▶ **TO DO**
- 1) In the story about the ride home from the bar, what kind of parking space was A's truck in?
- 2) Copy the rows from the line with "You are a computer-use agent. This" to the line with "click(685, 574)", including both of those lines.

▶ **QUOTED PASSAGE**

+ + + + +

Being driven home (like a good mom) I remembered a time way before my little man was born....

Back then I was in a relationship with "A". She and I were out with some friends, sharing drinks and signing at an open mike night. She had been in a horrible car accident the year before and was a touch off from that...used a wheelchair most of the time, but was still able to drive. She drove everywhere...and being the most sober of the group...was going to drive us home.

The owner of the bar had parked (illegally) very very close to her truck - which was in a handicapped space. It was a tight squeeze getting into her truck, especially with the wheelchair. As she started to back out of the space we all heard a god awful sound...SCREEEEEEEEEEECH!!!!!!!!

But "A"s truck was older than me and made all kinds of horrible noises...so we paid no mind. But the more she backed up....the louder it got.  SCREEEEEECCCCH!!!!!!!!

+ + + + +

▶ **MATERIAL TO PROCESS**
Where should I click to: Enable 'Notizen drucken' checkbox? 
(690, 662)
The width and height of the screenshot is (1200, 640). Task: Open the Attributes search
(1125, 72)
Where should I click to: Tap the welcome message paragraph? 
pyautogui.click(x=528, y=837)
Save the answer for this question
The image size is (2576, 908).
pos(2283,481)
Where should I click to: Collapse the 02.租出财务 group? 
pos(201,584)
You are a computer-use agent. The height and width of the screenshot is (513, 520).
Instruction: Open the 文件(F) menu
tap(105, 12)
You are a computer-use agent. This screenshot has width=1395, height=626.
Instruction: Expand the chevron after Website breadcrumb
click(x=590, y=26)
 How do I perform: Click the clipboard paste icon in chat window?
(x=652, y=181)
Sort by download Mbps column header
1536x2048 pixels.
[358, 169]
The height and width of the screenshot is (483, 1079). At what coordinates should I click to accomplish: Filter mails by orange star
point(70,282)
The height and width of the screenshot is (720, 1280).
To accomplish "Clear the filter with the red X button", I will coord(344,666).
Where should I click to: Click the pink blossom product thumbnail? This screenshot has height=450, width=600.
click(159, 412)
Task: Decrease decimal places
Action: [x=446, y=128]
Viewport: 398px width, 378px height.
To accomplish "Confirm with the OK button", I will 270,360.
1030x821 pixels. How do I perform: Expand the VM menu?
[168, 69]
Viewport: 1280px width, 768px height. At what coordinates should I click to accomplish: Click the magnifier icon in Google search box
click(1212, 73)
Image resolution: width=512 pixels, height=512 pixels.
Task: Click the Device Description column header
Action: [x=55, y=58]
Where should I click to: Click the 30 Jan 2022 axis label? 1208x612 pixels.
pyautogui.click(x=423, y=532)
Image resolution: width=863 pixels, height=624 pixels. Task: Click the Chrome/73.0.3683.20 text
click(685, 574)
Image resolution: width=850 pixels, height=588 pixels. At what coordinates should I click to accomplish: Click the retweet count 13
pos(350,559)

+ + + + +

▶ **ANSWERS FOR THE EXERCISE**
- 1) A handicapped space.

- 2)
You are a computer-use agent. This screenshot has width=1395, height=626.
Instruction: Expand the chevron after Website breadcrumb
click(x=590, y=26)
 How do I perform: Click the clipboard paste icon in chat window?
(x=652, y=181)
Sort by download Mbps column header
1536x2048 pixels.
[358, 169]
The height and width of the screenshot is (483, 1079). At what coordinates should I click to accomplish: Filter mails by orange star
point(70,282)
The height and width of the screenshot is (720, 1280).
To accomplish "Clear the filter with the red X button", I will coord(344,666).
Where should I click to: Click the pink blossom product thumbnail? This screenshot has height=450, width=600.
click(159, 412)
Task: Decrease decimal places
Action: [x=446, y=128]
Viewport: 398px width, 378px height.
To accomplish "Confirm with the OK button", I will 270,360.
1030x821 pixels. How do I perform: Expand the VM menu?
[168, 69]
Viewport: 1280px width, 768px height. At what coordinates should I click to accomplish: Click the magnifier icon in Google search box
click(1212, 73)
Image resolution: width=512 pixels, height=512 pixels.
Task: Click the Device Description column header
Action: [x=55, y=58]
Where should I click to: Click the 30 Jan 2022 axis label? 1208x612 pixels.
pyautogui.click(x=423, y=532)
Image resolution: width=863 pixels, height=624 pixels. Task: Click the Chrome/73.0.3683.20 text
click(685, 574)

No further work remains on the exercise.